What this task involves
Return the data exactly, without pictures.

Collected data

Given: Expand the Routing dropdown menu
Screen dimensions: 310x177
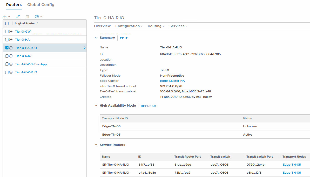Looking at the screenshot, I should tap(156, 26).
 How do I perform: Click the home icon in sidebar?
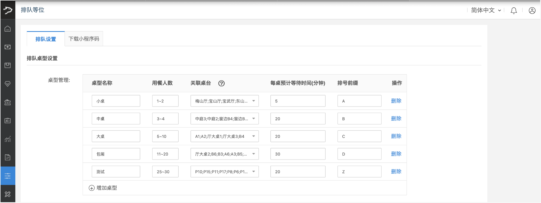8,29
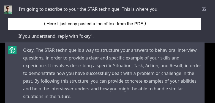The image size is (215, 103).
Task: Click the edit message pencil icon
Action: click(x=204, y=9)
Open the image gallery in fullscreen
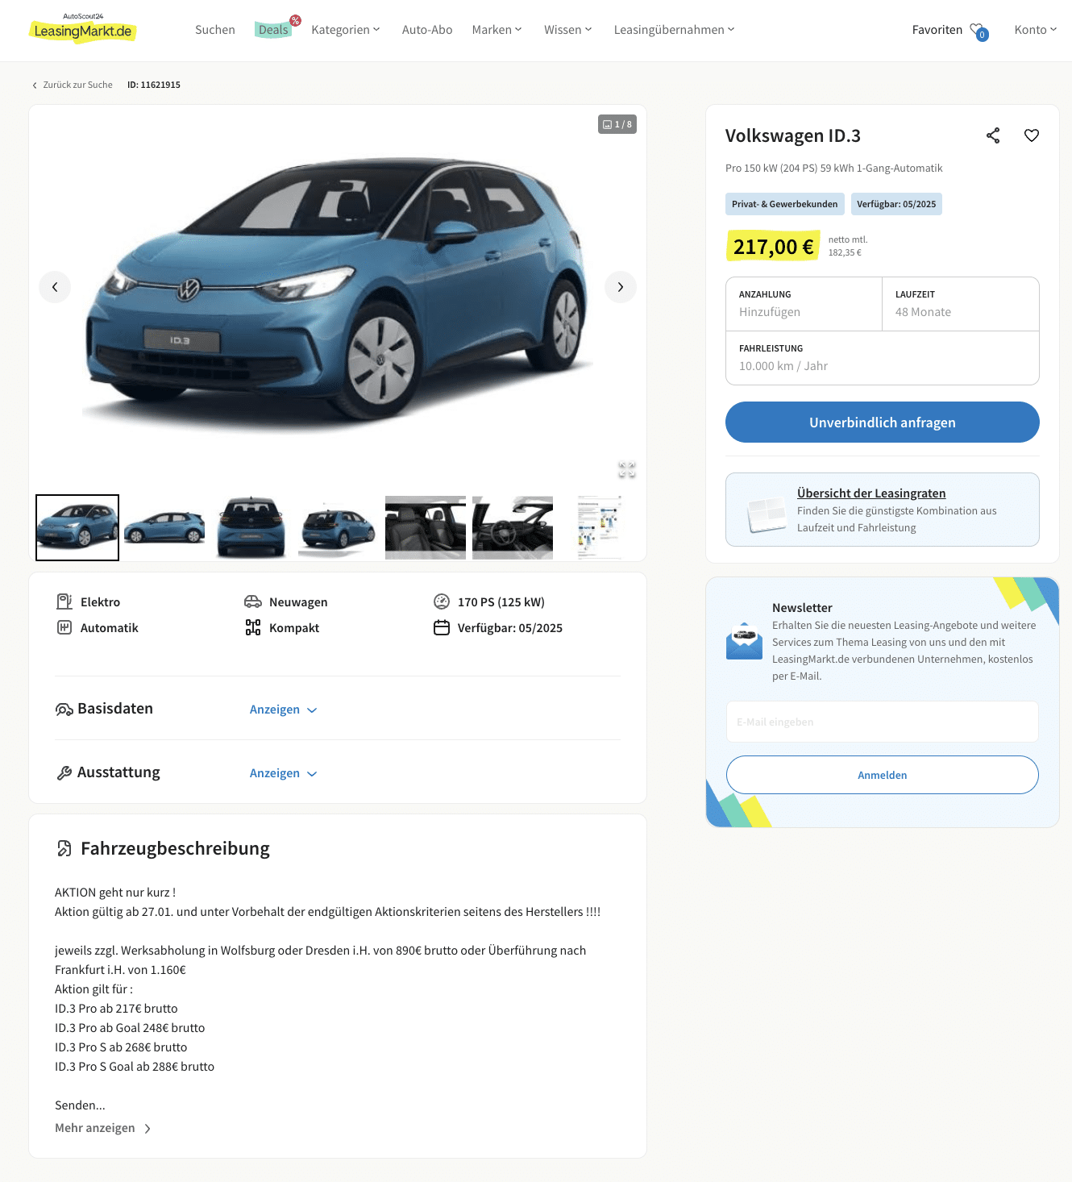1072x1182 pixels. [627, 469]
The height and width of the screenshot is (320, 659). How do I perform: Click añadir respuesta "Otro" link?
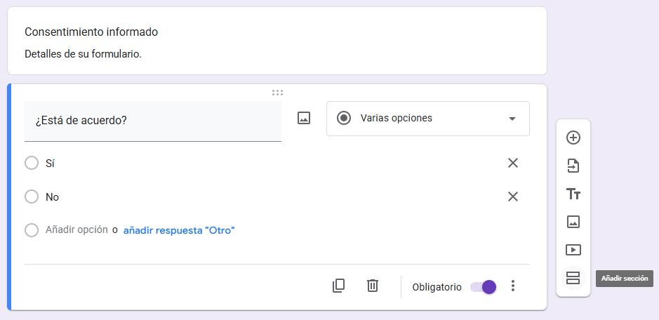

Completed exercise
Given: Expand the Routing dropdown menu
Screen dimensions: 310x177
Looking at the screenshot, I should tap(156, 26).
 How do I perform: Click the home icon in sidebar?
8,29
The image size is (215, 103).
Task: Click the edit message pencil icon
Action: click(x=204, y=9)
Open the image gallery in fullscreen
1072x1182 pixels. [627, 469]
The height and width of the screenshot is (320, 659). How do I perform: Click añadir respuesta "Otro" link?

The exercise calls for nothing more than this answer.